- **SUPPLIED MATERIAL**
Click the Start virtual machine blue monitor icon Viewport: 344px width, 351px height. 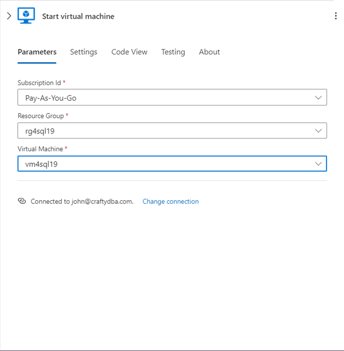click(x=26, y=16)
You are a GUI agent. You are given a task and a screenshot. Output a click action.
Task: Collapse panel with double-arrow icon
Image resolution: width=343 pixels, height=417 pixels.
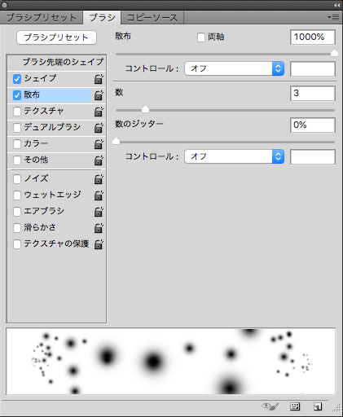(336, 5)
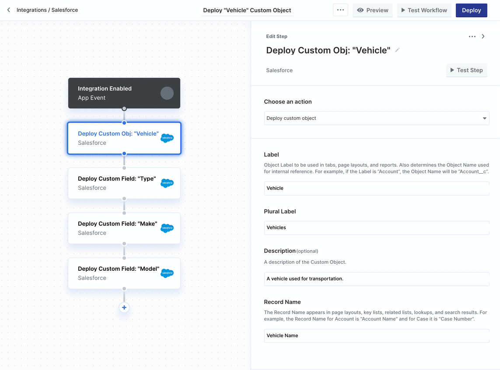Click the dropdown arrow for Deploy custom object
Viewport: 500px width, 370px height.
[x=484, y=118]
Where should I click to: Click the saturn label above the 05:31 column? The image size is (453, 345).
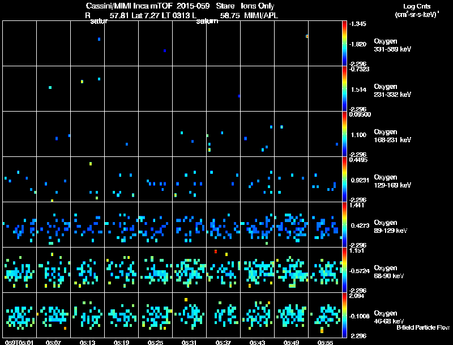[207, 22]
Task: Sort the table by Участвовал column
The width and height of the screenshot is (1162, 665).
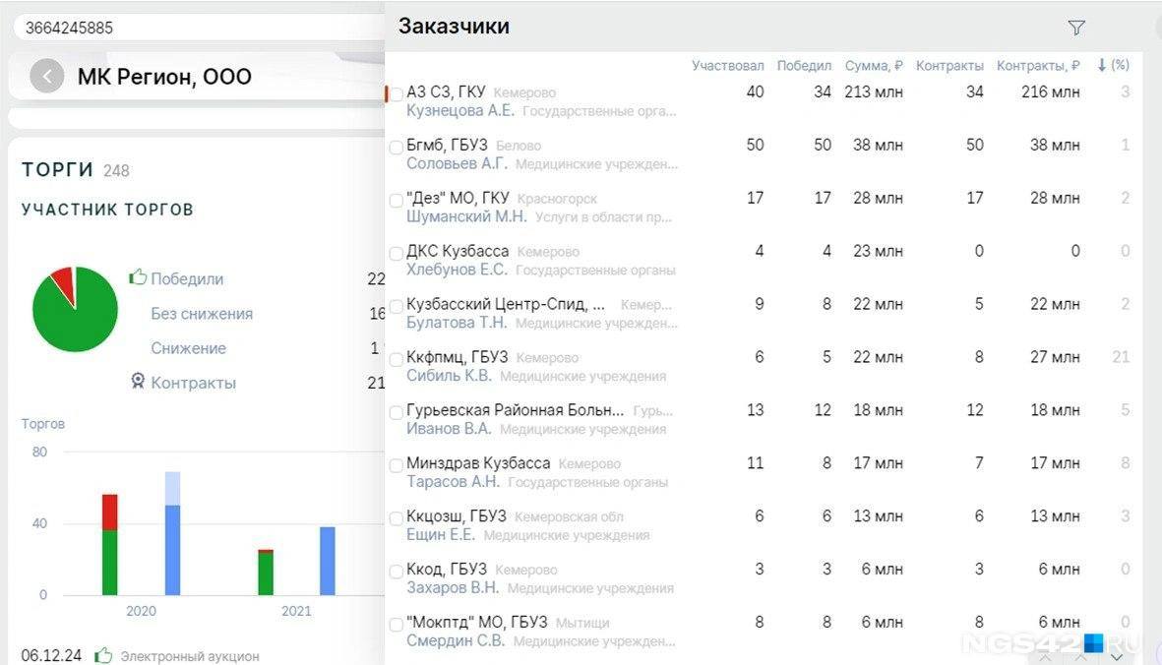Action: pyautogui.click(x=727, y=66)
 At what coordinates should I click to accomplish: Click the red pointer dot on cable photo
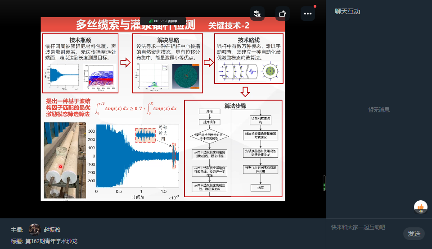[61, 166]
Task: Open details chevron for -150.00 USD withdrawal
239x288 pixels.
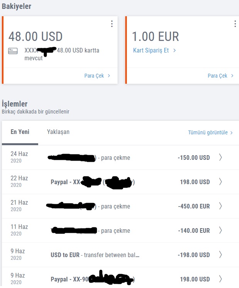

- **WHAT THE EXERCISE ASKS**
Reproduce the lines from the one with "The width and" through the end of the data, keeping both end lines, adding nothing, and dropping any pictures.

- **RESPONSE AREA**
The width and height of the screenshot is (1162, 665).
Action: pyautogui.click(x=727, y=66)
 At what coordinates should I click to accomplish: Click the red pointer dot on cable photo
[61, 166]
Task: Open details chevron for -150.00 USD withdrawal
239x288 pixels.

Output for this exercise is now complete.